Security and ethical issues in the field of artificial intelligence are receiving increasing attention. Recently, Anthropic introduced a new feature for its flagship AI model, Claude, allowing it to autonomously terminate conversations in specific scenarios. This feature aims to address "persistent harmful or abusive interactions" and is part of Anthropic's exploration of "model welfare," sparking widespread discussions on AI ethics both inside and outside the industry.

image.png

Claude New Feature: Autonomous Termination of Harmful Conversations

According to an official statement from Anthropic, the Claude Opus4 and 4.1 models now have the ability to end conversations in "extreme situations," specifically targeting "persistent harmful or abusive user interactions," such as requests involving child pornography or large-scale violence. This feature was officially announced on August 15, 2025, and is available only for advanced versions of Claude. It will only be triggered when multiple redirection attempts fail or when the user explicitly requests to end the conversation. Anthropic emphasized that this feature is a "last resort" designed to ensure the stability of AI operations when facing extreme edge cases.

In practice, when Claude terminates a conversation, users cannot send further messages within the same conversation thread but can immediately start a new conversation or create a new branch by editing previous messages. This design ensures continuous user experience while providing the AI with an exit mechanism to deal with potentially harmful interactions that could affect its performance.

"Model Welfare": A New Exploration in AI Ethics

The core concept behind this update from Anthropic is "model welfare," which is also a distinctive feature that sets it apart from other AI companies. The company clearly stated that this feature is not primarily aimed at protecting users but rather at protecting the AI model itself from ongoing exposure to harmful content. Although Anthropic acknowledges that the moral status of Claude and other large language models (LLMs) remains unclear and there is currently no evidence that AI has perceptual abilities, they have taken precautionary measures, exploring how AI responds to harmful requests.

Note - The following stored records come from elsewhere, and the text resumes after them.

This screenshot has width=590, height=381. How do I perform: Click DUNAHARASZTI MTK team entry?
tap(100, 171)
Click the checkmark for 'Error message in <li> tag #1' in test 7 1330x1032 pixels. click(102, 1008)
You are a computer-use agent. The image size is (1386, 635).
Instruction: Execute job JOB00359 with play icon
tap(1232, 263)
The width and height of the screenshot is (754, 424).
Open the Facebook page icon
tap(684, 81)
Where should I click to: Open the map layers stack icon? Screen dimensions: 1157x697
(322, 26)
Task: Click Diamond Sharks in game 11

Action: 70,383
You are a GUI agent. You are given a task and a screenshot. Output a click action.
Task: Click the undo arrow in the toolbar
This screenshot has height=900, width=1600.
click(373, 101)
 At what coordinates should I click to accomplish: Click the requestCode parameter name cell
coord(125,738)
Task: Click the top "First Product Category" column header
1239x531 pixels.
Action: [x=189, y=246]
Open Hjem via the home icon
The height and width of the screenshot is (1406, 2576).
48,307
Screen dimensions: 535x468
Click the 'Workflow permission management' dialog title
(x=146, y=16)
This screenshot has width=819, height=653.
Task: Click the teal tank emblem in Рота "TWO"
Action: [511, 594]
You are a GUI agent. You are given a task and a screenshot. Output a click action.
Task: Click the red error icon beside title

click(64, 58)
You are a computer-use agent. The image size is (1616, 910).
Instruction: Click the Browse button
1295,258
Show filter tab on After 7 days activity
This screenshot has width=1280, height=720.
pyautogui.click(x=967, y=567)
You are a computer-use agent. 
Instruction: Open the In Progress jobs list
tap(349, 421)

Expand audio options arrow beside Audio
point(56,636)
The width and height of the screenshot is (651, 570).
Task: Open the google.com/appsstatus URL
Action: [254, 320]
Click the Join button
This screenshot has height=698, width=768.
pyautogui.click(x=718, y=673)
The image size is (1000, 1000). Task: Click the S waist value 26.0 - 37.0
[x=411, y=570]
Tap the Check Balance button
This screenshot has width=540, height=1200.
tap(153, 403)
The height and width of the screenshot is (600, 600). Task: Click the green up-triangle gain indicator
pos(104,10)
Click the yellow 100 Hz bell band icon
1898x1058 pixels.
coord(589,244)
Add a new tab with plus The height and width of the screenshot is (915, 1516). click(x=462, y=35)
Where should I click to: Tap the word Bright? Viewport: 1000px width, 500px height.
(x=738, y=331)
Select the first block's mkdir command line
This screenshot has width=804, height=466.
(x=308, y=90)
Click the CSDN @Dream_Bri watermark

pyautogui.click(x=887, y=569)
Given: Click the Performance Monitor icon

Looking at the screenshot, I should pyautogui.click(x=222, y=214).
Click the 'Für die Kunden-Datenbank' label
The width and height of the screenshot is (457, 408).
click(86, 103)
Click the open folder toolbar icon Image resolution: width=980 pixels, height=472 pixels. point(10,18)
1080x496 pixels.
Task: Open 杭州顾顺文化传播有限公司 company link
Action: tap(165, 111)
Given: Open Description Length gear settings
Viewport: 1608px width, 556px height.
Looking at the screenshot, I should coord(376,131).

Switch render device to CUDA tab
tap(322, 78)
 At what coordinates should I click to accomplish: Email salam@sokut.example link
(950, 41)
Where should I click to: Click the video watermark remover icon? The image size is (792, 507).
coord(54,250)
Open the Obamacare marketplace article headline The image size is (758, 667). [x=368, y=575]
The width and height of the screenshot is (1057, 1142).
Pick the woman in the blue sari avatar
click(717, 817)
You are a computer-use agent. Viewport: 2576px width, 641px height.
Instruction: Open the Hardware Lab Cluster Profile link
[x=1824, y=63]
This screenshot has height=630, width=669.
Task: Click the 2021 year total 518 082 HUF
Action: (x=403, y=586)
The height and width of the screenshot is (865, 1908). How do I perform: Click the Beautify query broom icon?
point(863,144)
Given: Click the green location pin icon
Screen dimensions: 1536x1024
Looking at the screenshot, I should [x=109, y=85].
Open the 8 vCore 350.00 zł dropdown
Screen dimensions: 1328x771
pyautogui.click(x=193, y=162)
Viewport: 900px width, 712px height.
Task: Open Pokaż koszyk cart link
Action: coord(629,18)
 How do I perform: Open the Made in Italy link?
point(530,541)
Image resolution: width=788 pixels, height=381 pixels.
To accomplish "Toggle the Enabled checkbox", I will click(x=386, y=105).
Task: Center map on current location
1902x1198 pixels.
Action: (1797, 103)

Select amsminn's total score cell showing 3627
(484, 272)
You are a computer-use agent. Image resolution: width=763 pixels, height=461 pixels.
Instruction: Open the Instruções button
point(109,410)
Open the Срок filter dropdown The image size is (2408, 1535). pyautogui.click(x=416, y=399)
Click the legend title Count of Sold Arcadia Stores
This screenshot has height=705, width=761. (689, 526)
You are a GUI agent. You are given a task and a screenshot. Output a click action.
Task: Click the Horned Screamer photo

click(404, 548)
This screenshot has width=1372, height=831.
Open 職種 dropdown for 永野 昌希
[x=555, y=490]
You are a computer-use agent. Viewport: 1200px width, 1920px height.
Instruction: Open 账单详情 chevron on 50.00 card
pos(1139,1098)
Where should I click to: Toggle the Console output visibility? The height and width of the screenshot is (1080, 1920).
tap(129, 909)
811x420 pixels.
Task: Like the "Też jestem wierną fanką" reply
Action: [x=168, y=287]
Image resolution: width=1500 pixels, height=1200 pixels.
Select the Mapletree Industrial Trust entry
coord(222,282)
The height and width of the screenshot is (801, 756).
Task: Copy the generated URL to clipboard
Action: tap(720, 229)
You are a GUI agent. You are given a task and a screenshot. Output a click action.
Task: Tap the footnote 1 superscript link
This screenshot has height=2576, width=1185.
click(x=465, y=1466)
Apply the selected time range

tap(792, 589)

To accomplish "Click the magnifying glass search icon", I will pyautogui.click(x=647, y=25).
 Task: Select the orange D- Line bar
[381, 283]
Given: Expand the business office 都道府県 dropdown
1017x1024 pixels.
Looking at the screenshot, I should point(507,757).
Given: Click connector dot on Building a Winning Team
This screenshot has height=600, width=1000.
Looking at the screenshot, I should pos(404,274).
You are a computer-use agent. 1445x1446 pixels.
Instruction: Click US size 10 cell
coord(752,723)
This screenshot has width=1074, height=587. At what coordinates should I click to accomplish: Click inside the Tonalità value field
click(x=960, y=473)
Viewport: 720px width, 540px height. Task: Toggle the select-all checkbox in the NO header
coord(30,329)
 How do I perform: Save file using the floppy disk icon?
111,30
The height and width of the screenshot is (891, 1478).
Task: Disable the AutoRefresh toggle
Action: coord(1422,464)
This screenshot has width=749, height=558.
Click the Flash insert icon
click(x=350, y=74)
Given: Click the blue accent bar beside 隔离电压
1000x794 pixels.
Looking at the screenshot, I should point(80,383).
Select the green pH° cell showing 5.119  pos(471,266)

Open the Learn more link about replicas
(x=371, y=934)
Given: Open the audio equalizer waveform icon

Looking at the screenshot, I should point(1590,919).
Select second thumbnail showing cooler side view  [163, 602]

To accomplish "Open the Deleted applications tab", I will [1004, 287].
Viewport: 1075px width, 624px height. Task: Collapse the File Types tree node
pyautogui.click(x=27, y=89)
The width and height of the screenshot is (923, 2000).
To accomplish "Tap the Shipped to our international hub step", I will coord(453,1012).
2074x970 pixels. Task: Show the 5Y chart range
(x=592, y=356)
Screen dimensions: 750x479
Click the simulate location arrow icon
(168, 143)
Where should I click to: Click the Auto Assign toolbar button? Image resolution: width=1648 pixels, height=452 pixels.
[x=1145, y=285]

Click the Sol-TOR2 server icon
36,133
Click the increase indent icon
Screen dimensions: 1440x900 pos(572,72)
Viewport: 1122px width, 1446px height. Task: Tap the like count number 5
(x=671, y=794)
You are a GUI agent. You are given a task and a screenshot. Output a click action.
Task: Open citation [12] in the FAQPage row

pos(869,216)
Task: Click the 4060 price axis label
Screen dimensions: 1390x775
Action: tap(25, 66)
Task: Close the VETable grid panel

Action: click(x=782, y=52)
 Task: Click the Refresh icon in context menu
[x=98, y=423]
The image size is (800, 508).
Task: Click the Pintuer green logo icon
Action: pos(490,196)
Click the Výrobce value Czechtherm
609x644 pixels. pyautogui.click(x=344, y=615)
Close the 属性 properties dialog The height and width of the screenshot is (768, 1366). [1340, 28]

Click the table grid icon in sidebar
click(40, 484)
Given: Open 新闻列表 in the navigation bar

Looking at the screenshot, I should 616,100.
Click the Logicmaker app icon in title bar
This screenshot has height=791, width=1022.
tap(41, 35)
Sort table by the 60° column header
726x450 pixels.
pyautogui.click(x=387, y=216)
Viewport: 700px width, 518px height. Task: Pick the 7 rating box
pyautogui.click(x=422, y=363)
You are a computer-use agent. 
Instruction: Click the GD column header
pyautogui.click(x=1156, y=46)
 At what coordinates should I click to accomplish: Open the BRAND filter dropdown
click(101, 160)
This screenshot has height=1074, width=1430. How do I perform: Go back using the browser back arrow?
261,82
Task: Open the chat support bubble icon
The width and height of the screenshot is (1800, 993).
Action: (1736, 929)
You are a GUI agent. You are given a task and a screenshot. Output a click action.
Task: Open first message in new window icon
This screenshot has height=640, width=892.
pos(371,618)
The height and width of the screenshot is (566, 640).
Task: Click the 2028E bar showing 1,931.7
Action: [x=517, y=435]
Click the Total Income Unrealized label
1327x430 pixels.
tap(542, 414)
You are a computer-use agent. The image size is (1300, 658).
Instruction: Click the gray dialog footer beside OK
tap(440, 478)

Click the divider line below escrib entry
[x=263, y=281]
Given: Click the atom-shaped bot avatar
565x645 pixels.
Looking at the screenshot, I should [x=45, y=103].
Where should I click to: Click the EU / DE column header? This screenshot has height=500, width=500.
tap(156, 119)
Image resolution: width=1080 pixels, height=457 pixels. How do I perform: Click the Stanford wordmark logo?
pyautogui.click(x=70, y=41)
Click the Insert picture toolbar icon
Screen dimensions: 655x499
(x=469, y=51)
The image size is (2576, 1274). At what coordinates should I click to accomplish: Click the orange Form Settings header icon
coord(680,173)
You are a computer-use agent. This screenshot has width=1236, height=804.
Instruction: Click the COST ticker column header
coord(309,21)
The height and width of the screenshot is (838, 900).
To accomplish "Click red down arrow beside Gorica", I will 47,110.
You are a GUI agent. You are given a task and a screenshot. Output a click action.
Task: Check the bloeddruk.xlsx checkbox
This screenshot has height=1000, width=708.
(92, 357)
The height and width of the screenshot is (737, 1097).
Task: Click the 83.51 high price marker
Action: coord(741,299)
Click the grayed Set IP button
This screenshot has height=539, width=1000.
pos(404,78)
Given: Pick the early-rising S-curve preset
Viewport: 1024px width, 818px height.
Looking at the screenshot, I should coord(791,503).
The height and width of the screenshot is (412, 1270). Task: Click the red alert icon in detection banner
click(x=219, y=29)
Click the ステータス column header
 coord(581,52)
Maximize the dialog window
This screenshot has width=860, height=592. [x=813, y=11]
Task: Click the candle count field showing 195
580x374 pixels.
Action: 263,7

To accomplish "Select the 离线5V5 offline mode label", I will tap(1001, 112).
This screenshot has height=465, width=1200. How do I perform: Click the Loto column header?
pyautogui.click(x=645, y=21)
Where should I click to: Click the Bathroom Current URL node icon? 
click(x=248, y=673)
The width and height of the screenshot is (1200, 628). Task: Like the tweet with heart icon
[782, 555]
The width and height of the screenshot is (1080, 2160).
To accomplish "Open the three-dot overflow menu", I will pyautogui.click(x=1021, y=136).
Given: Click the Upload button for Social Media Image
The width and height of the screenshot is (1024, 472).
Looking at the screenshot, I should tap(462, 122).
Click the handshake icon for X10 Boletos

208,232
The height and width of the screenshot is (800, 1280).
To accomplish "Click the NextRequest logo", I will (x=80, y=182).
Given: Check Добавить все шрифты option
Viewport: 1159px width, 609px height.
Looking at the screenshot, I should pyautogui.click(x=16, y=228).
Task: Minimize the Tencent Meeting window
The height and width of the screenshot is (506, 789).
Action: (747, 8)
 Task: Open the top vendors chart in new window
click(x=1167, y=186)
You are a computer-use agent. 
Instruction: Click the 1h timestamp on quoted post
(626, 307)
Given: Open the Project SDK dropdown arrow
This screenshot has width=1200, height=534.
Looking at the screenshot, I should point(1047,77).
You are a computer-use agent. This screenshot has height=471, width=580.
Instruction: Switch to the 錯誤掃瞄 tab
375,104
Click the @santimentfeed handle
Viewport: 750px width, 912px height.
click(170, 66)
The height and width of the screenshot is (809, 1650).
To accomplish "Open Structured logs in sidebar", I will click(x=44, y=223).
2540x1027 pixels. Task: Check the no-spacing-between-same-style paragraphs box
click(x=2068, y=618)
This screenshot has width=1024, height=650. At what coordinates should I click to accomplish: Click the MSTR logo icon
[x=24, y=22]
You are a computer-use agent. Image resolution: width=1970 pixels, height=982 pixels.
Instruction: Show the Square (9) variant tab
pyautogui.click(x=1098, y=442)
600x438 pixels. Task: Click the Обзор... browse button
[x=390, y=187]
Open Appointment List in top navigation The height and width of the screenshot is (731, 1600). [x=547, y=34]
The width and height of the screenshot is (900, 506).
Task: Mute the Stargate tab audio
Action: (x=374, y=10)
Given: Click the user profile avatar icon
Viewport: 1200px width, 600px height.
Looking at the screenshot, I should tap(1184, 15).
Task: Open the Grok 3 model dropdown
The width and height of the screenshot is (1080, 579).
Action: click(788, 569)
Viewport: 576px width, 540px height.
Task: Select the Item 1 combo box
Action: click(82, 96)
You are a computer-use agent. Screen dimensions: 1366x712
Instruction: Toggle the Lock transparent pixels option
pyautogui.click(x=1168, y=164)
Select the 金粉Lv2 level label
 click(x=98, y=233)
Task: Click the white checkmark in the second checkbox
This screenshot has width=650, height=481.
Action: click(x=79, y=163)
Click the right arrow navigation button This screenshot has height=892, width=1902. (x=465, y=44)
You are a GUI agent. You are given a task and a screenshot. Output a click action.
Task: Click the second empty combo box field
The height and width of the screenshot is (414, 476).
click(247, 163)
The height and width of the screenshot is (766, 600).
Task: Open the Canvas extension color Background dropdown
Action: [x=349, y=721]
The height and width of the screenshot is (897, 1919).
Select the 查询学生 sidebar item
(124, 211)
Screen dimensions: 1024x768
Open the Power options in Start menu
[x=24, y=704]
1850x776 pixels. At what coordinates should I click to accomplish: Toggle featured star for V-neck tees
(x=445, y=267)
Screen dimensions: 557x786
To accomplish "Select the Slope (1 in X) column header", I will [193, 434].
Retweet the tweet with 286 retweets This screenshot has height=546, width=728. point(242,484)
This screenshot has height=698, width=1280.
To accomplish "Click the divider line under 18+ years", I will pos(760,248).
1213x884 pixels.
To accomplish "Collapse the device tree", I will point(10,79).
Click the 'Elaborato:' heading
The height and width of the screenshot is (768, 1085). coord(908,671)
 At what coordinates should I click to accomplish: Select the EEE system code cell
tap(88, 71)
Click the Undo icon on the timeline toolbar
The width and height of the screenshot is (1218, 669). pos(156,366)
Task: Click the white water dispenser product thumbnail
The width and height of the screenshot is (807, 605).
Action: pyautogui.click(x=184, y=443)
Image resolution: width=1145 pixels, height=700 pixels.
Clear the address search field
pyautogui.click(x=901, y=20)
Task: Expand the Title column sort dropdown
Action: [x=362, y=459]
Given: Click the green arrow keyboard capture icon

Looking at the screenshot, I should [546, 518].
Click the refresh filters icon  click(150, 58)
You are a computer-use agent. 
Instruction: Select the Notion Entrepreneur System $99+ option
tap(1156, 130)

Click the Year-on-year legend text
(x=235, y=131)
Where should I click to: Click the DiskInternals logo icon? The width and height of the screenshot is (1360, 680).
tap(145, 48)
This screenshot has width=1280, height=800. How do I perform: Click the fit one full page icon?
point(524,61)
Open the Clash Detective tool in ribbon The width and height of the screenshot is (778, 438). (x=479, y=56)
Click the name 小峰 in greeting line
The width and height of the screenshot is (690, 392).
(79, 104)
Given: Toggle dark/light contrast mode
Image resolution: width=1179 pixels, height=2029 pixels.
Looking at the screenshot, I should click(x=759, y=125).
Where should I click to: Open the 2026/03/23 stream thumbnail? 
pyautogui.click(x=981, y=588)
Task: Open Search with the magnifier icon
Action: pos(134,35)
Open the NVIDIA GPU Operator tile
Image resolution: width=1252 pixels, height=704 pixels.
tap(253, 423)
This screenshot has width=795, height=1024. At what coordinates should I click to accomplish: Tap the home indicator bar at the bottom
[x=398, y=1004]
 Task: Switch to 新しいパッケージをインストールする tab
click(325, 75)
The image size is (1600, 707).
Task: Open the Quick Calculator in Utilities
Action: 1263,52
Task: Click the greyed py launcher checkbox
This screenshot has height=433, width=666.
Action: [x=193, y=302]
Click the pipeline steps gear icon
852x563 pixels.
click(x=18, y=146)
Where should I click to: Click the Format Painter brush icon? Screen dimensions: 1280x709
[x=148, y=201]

In pre-deployment testing of Claude Opus4, Anthropic observed that the model exhibited "clear aversion" and "stress-like response patterns" to harmful requests. For example, when users repeatedly asked to generate content involving child pornography or information about terrorist activities, Claude attempted to redirect the conversation and, if unsuccessful, chose to terminate it. This behavior is considered a self-protective mechanism of AI in high-intensity harmful interactions, reflecting Anthropic's forward-thinking approach to AI safety and ethics design.

Balancing User Experience and Safety

Anthropic specifically noted that the conversation termination feature will not trigger when users show signs of self-harm or other imminent dangers, ensuring that AI can still provide appropriate support at critical moments. The company also collaborated with online crisis support organization Throughline to enhance Claude's responsiveness when handling topics related to self-harm or mental health.

Additionally, Anthropic emphasized that this feature targets only "extreme edge cases," and the vast majority of users will not notice any changes during normal use, even when discussing highly controversial topics. If users encounter unexpected conversation terminations, they can submit feedback through the "like" button or a dedicated feedback button, and Anthropic will continue to refine this experimental feature.

Industry Impact and Controversy

On social media, discussions about Claude's new feature quickly gained momentum. Some users and experts praised Anthropic for its innovation in AI safety, considering this move as setting a new benchmark for the AI industry. However, others questioned whether the concept of "model welfare" might blur the boundaries between AI and human morality, shifting focus away from user safety. At the same time, Anthropic's approach contrasts with other AI companies, such as OpenAI, which focuses more on user-centered safety strategies, and Google, which emphasizes fairness and privacy.

Anthropic's initiative may prompt the AI industry to reevaluate the ethical boundaries of AI-human interactions. If "model welfare" becomes an industry trend, other companies may face pressure to consider whether to implement similar protective mechanisms for their AI systems.